--- Start of Data for processing ---

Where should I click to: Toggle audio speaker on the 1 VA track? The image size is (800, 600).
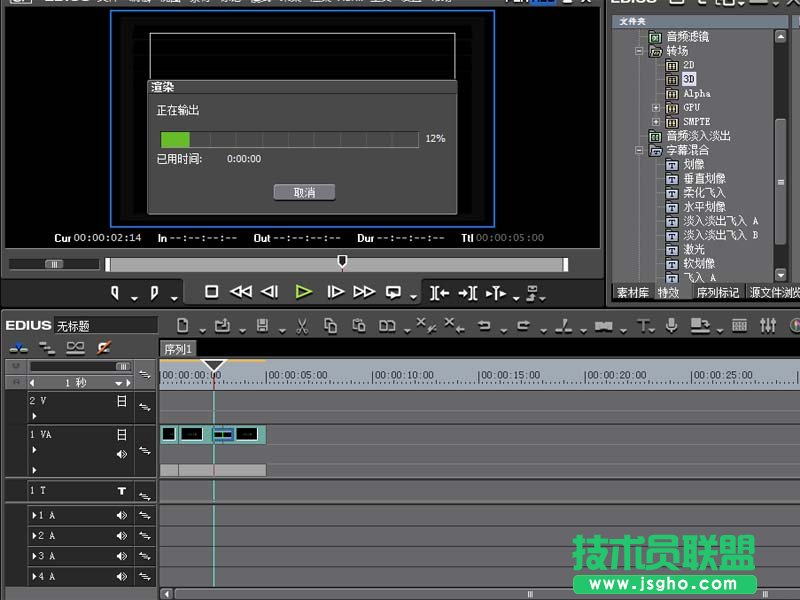tap(122, 454)
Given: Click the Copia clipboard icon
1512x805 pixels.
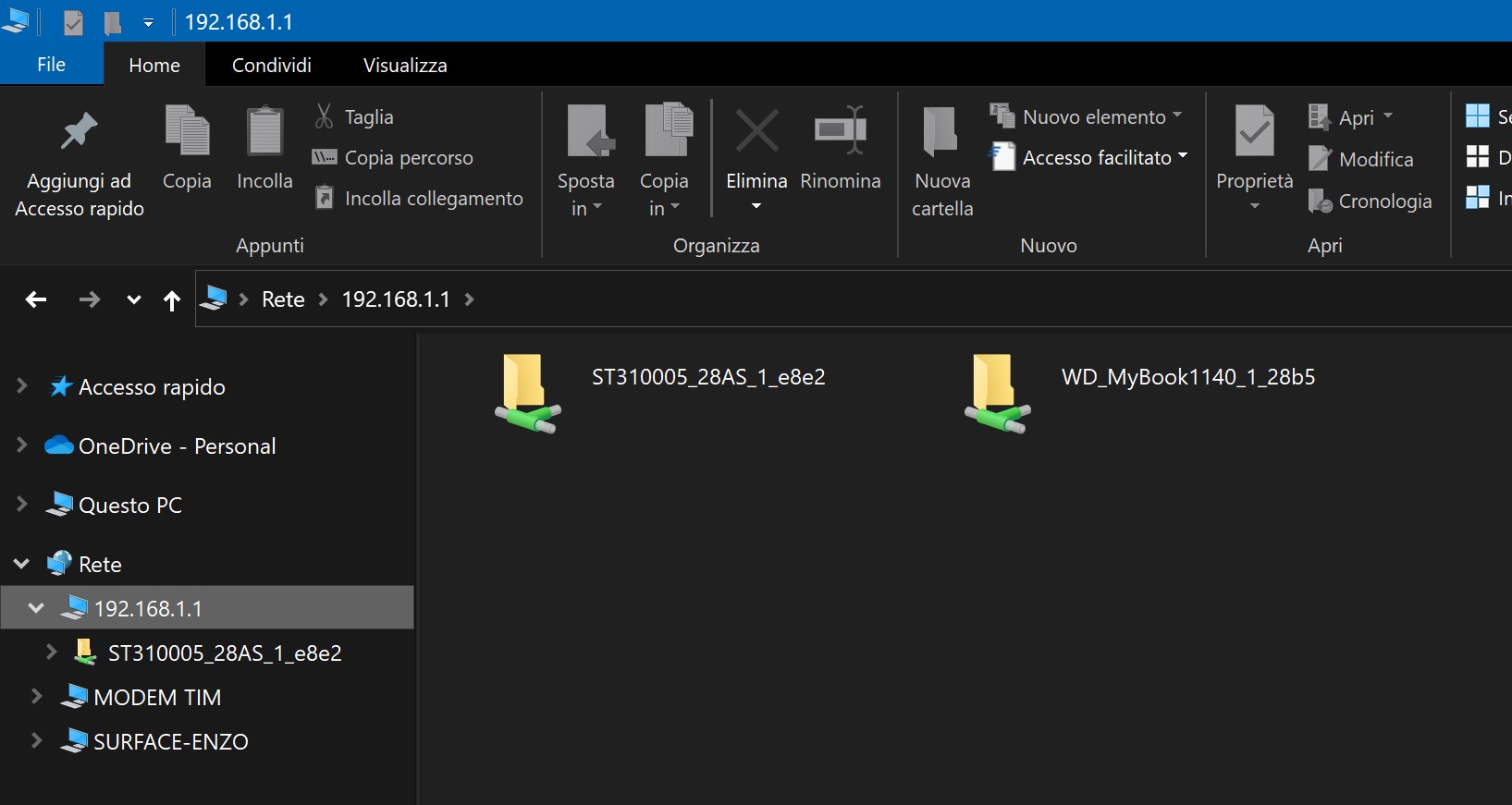Looking at the screenshot, I should (187, 131).
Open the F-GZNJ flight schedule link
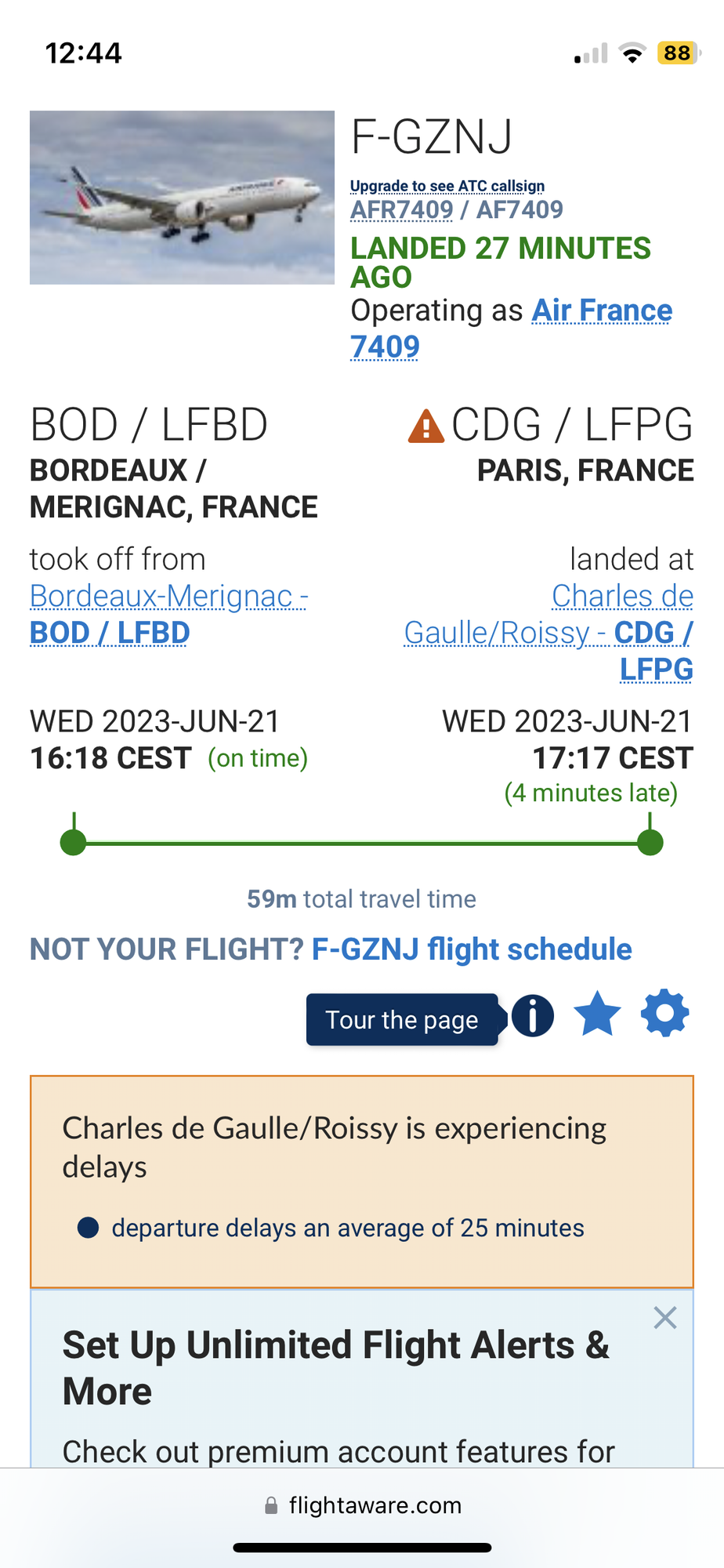The image size is (724, 1568). tap(472, 949)
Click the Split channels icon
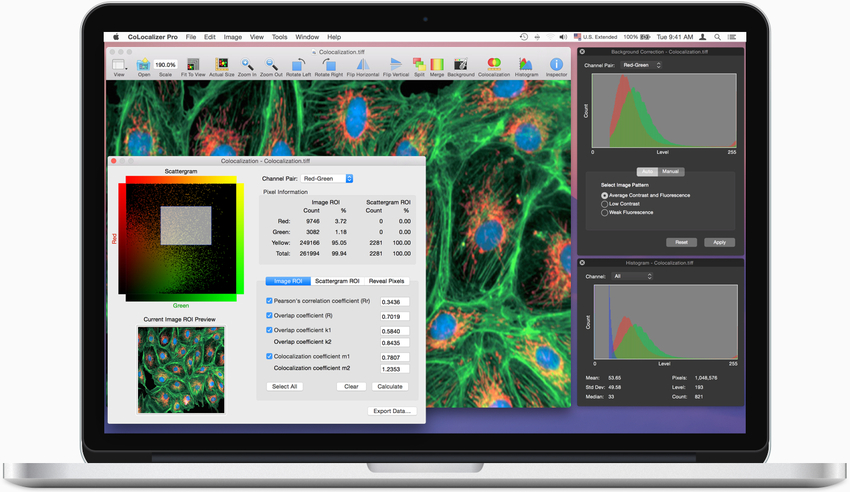 (419, 65)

--- End of Data for processing ---

### Exercise prompt
Pull out each line of the records that contains the string "icon", copying it in full.

### Task output
Given: Click the Copia clipboard icon
Click the Split channels icon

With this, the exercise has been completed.